■ **GOAL OF THE EXERCISE**
Can you reproduce the material word for word, starting with its first line and going on through the line with "[x=386, y=215]", leaving the pictures out?

■ **SUPPLIED MATERIAL**

-- begin --

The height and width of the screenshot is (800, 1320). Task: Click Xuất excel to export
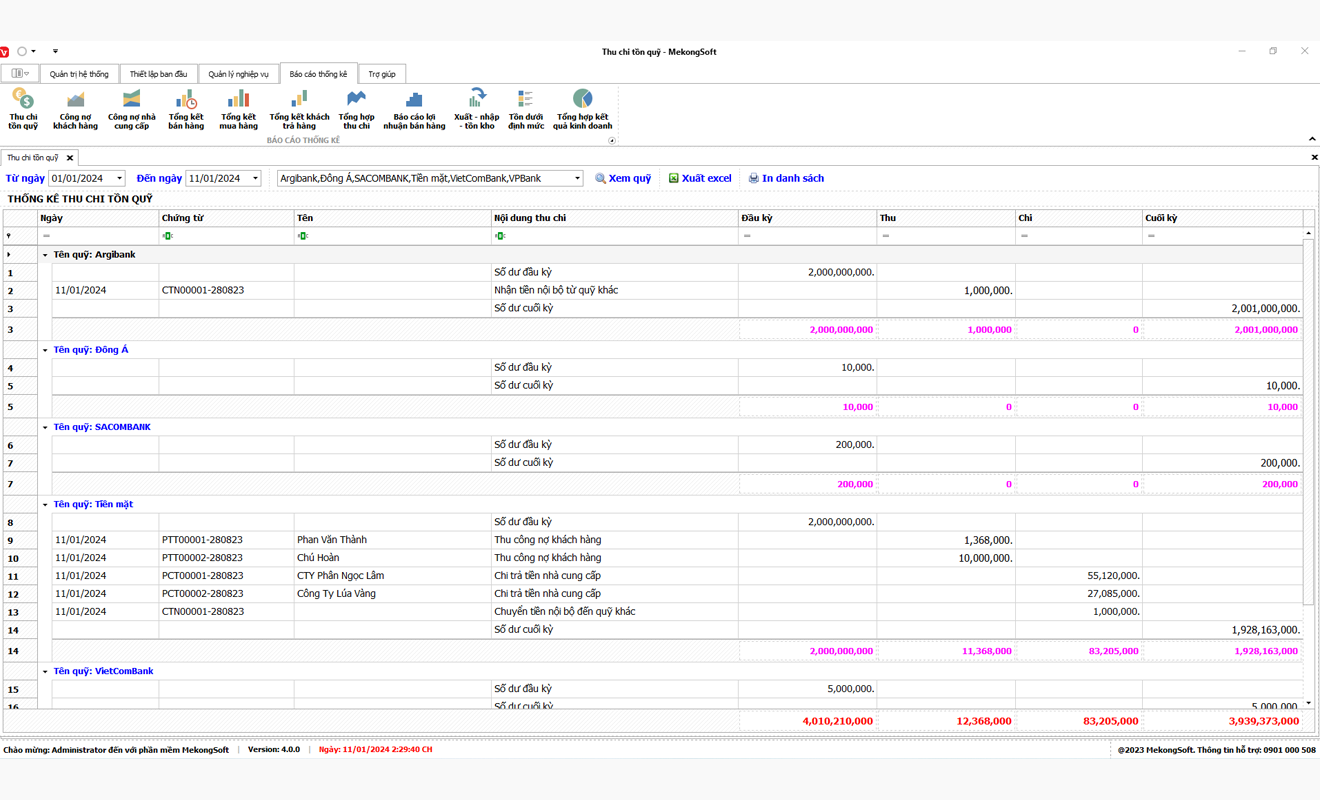(x=700, y=178)
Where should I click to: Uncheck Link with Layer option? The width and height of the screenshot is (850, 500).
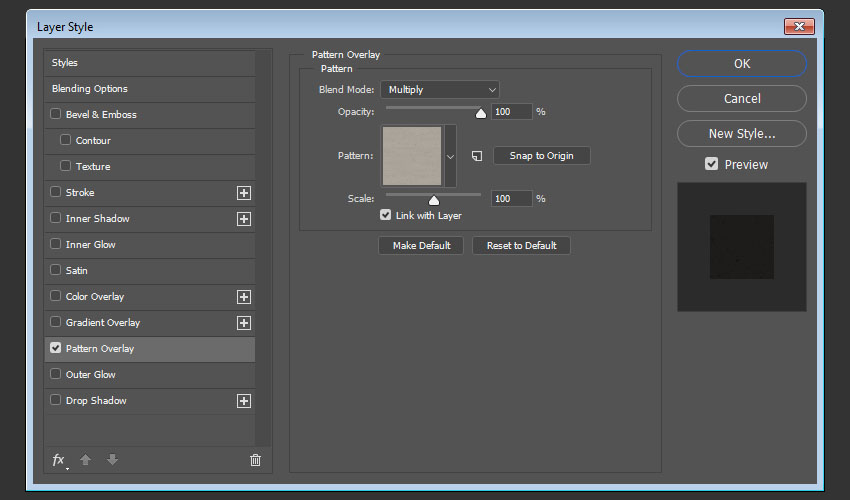[x=386, y=215]
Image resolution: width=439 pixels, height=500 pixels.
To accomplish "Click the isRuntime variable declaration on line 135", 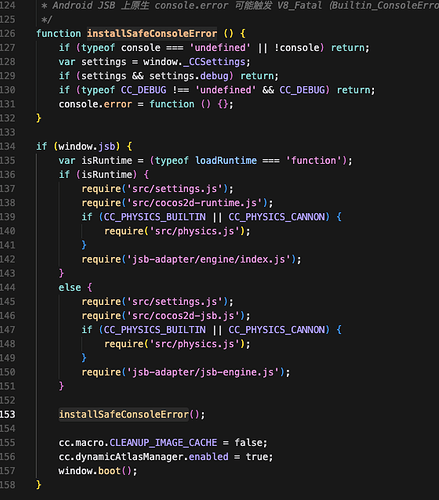I will [107, 161].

-- end --

■ **RESULT**
The height and width of the screenshot is (800, 1320). Task: Click Xuất excel to export
(x=700, y=178)
Where should I click to: Uncheck Link with Layer option? The width and height of the screenshot is (850, 500).
[x=386, y=215]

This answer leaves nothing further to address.